If you buy a 250/500 or even a 600 that's not race ready you'll be kicking yourself within six months for not getting a bike that you can really tear it up with. So why bother with that? Just go straight to the big leagues. Get that literbike!
Yeah - who do you think you are kidding, squid?
Some of my favorite rationalizations:
"I'm athletic, and have good hand/eye coordination. Therefore I'm well suited to riding an aggressive sportbike." Cool, ask Kellen Winslow II about that. Unless you're a pro NFL player, I'm pretty sure he's more athletic than you are. Until you've played a game where Randy Johnson might hit you in the head from behind with a fastball because he didn't see you, it doesn't even compare to riding on streets populated by cell-phone obsessed SUV drivers.
"I rode dirt, and have a lot of experience on dirt bikes." Great. Means nothing. Out on a dirt track, you don't have soccer-mom piloted SUV's that don't see you. Oh, and what's the 1/4 mile times on a dirt bike? Not even close.
"People will give me flak if I have a weenie bike." Yeah, but you'll get even more shit if you have a literbike and can't ride it. When some guy torches you on his 600, or maybe even his weenie bike, you'll look like a total poser tool.

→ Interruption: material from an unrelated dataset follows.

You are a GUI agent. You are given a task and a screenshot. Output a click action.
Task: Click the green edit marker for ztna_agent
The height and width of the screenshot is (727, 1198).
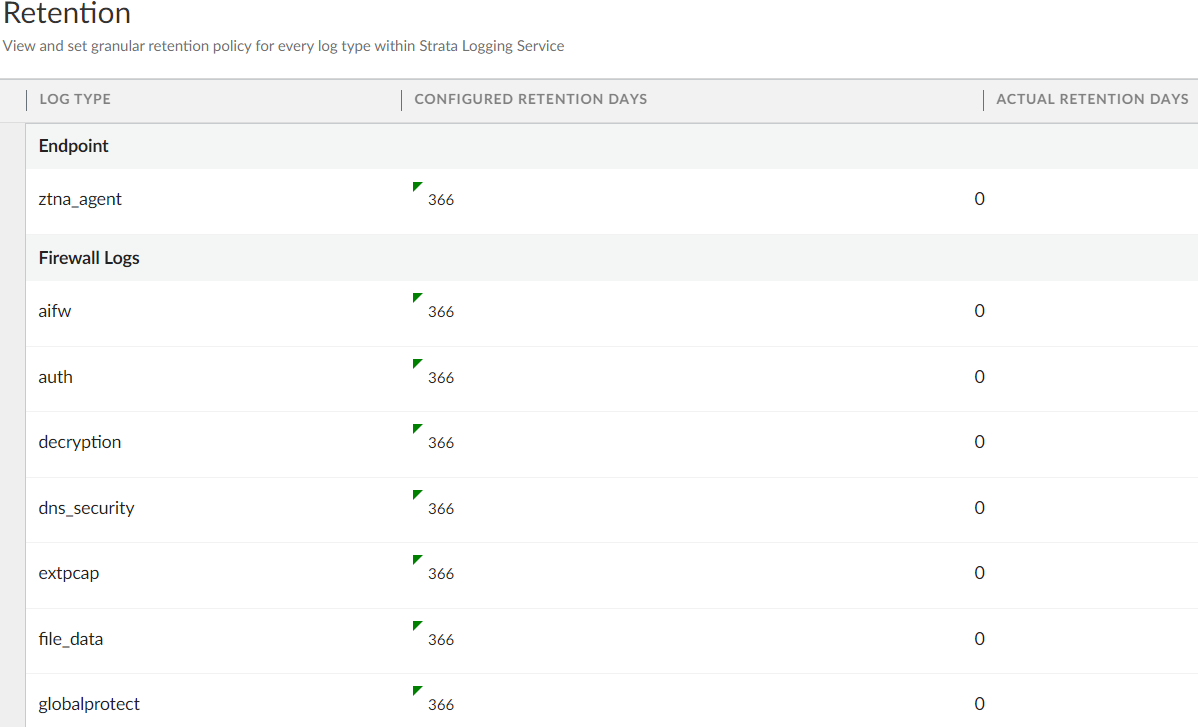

"I have no ego." Sure you do. Everyone does. If you have no ego, then why do you want a literbike or a race ready 600? So when you're sitting at a light on your Gixxer thou, and a bunch of bikes come up and take off with their tail-fluff waving bye-bye to you, you're just going to sit there and slowly pull off the line? Right.
"I'll outgrow a weenie bike really quickly." Sure you will. You're the next Valentino Rossi. You're the new Jeff Gordon on a bike. You're THAT fast and talented. Oh, by the way - Valentino started racing on 125cc bikes. That was his debut professionally. What do you think he learned on? Jeff Gordon learned how to drive by driving go-karts. Almost all the pros did.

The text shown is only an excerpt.